L’arrestation d’Ousmane Sonko a libéré une exaspération accumulée devant la dureté des conditions de vie. Nombreux sont les Sénégalais qui dénoncent aussi leur ressentiment contre le Président Macky Sall. “Il me semble qu’il s’agit d’une frustration que la population entretient depuis assez longtemps, exacerbée par les restrictions liées au Covid-19. Il y a cette jeunesse qui est en colère contre le système par rapport au manque de perspectives. C’est cette colère-là qui est en train de s’exprimer actuellement dans la rue et qui dépasse clairement le cadre partisan du parti Pastef, le parti d’Ousmane Sonko », explique le politologue Papa Fara Diallo, Enseignant-chercheur à l’université Gaston-Berger de Saint-Louis, au Sénégal.
Les Défenseurs des Droits s’émeuvent
Des restrictions au niveau des médias sont aussi signalées. En effet, dès jeudi soir, les Autorités ont annoncé la suspension du signal de deux télévisions privées coupables, selon elles, d’avoir diffusé « en boucles » des images de violences. Les réseaux sociaux ont rapporté des perturbations sur internet, à l’instar de celles observées dans un certain nombre de pays à l’initiative des Gouvernants dans les périodes de crise. L’observatoire spécialisé Netblocks a confirmé des restrictions sur les réseaux sociaux et les applications de messagerie, affectant le partage de photos et de vidéos sur Facebook, YouTube, WhatsApp et Telegram. Ces mesures ont suscité la colère des organes de défense des Droits de l’Homme. Aussi, les Défenseurs des Droits humains s’émeuvent de la réponse des Autorités. « Les Autorités sénégalaises doivent immédiatement cesser les arrestations arbitraires d’opposants et d’activistes, respecter la liberté de réunion pacifique et la liberté d’expression, et faire la lumière sur la présence d’Hommes armés de gourdins aux côtés des forces de sécurité », a déclaré Amnesty International.
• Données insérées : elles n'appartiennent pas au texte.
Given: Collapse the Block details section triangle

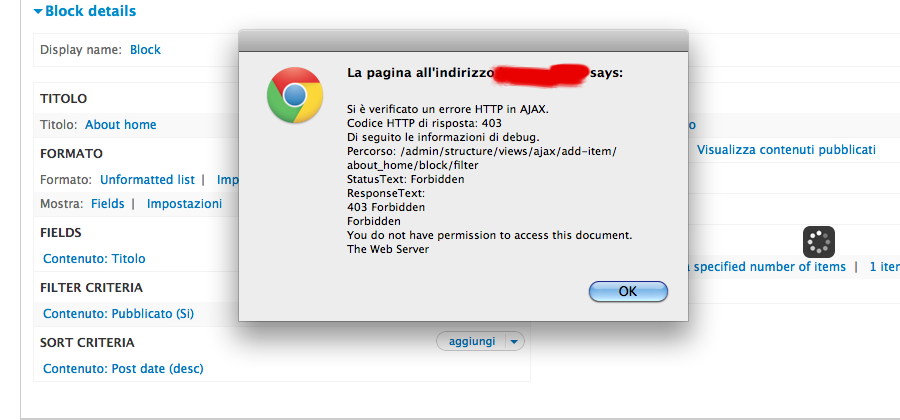Looking at the screenshot, I should pos(38,11).
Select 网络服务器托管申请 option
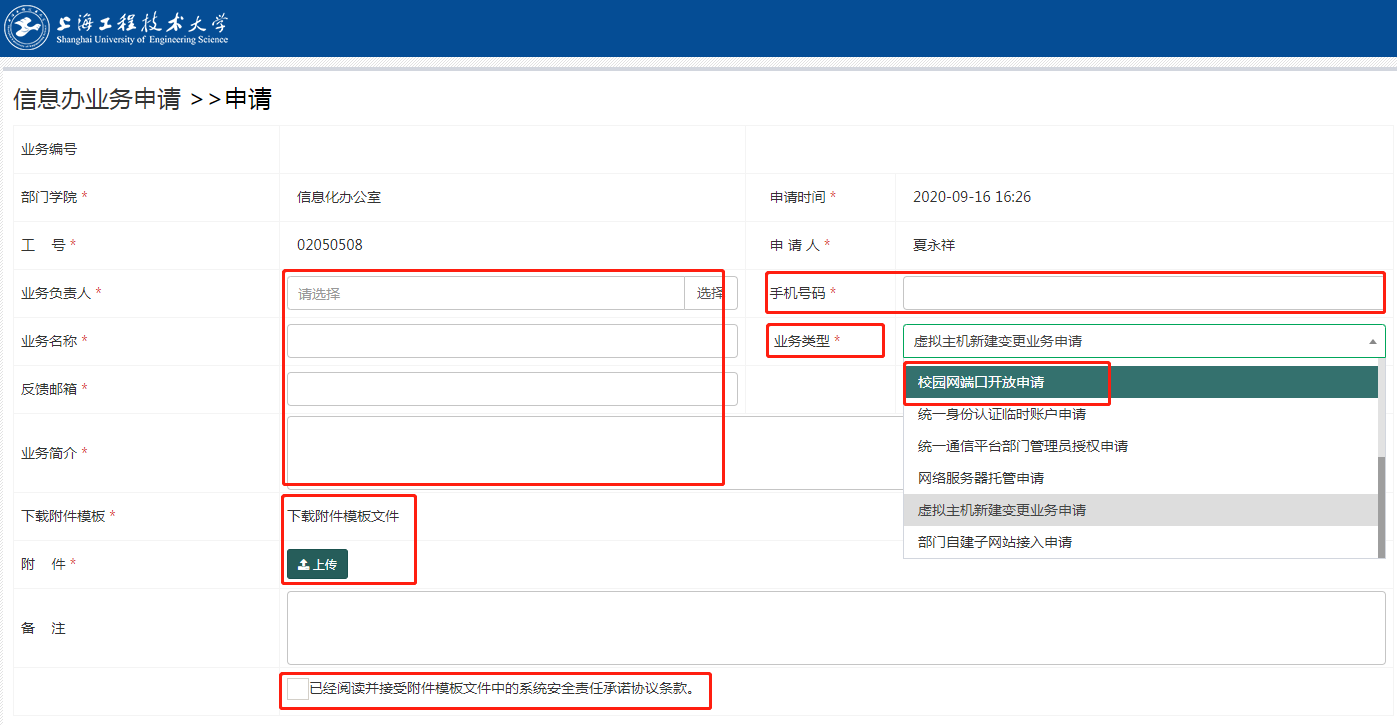The height and width of the screenshot is (725, 1397). pyautogui.click(x=980, y=478)
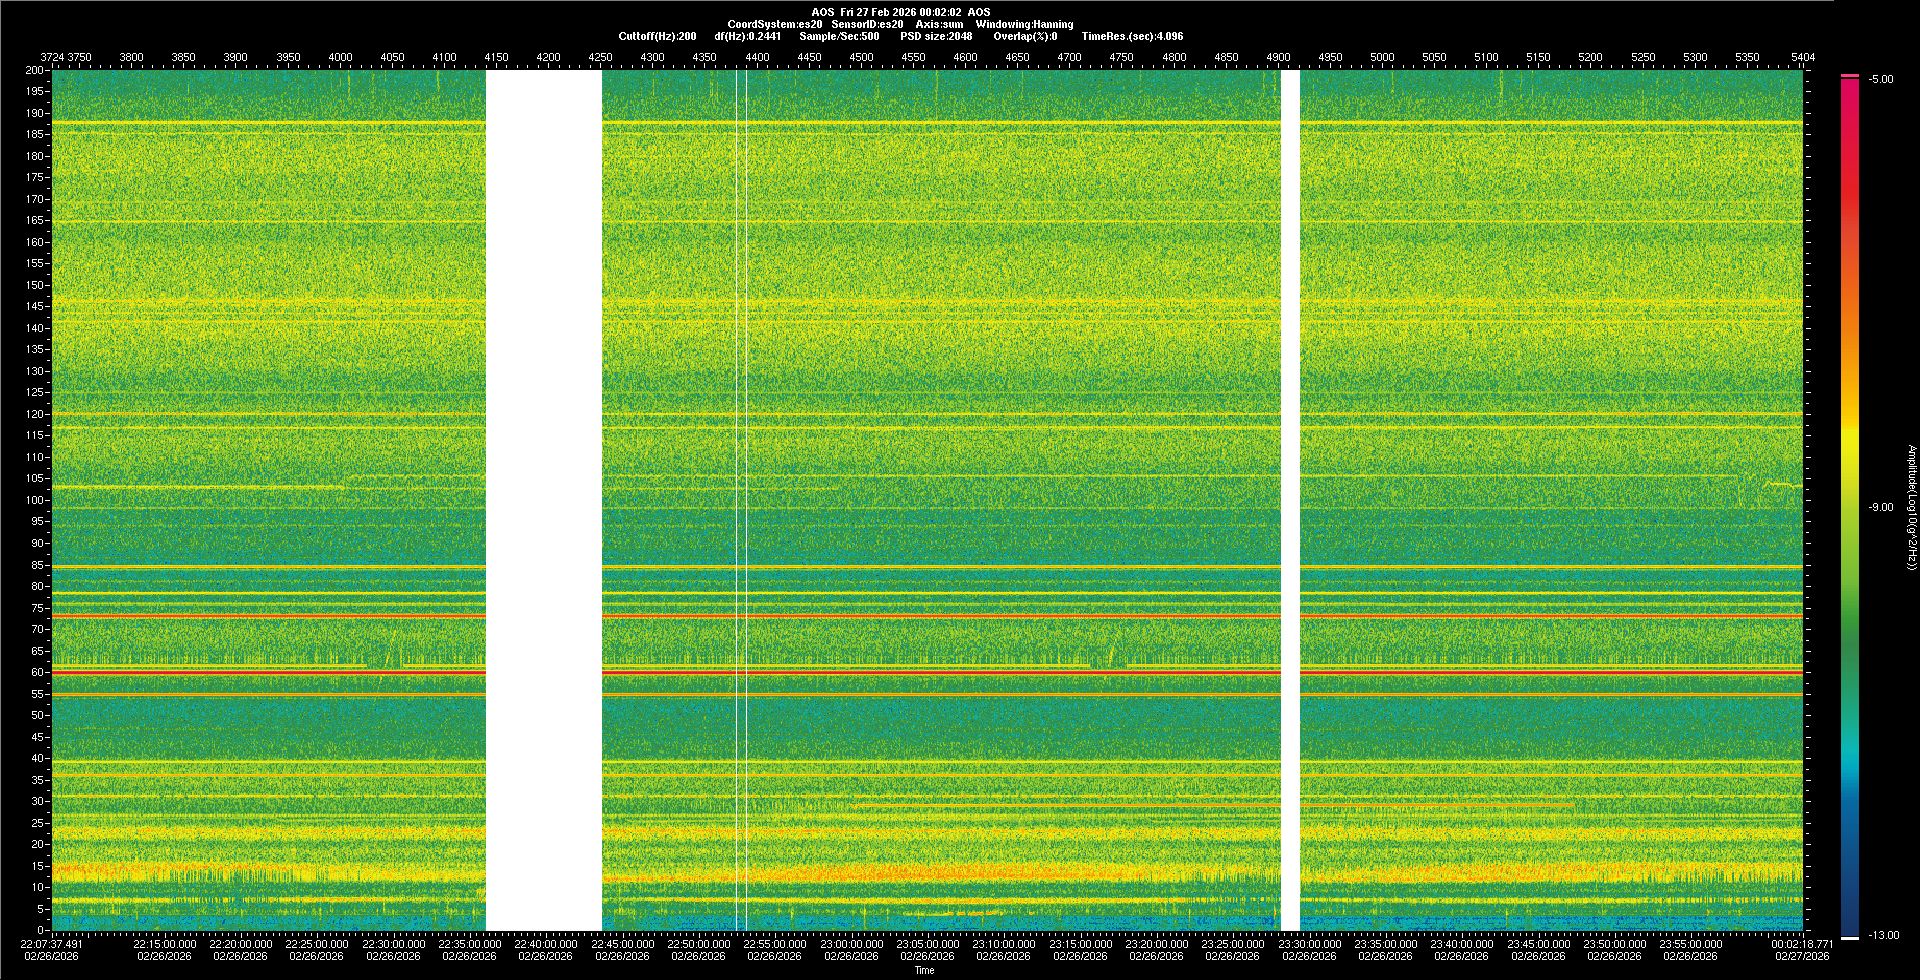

Au Niveau de la communauté internationale, le Secrétaire Général de l’ONU, Antonio Guterres, s’est dit “très préoccupé” et a appelé à « éviter l’escalade des violences ». Pour sa part, Amnesty International a réagi face à la décision des Autorités sénégalaises de suspendre pendant 72 Heures Sen TV et Walf TV, deux chaînes de télévision privées, coupables, selon elles, de diffuser “en boucles” des images des scènes de violences déplorées. Des restrictions sur les réseaux sociaux et les applications de messagerie, affectant le partage de photos et de vidéos, ont aussi été relevées.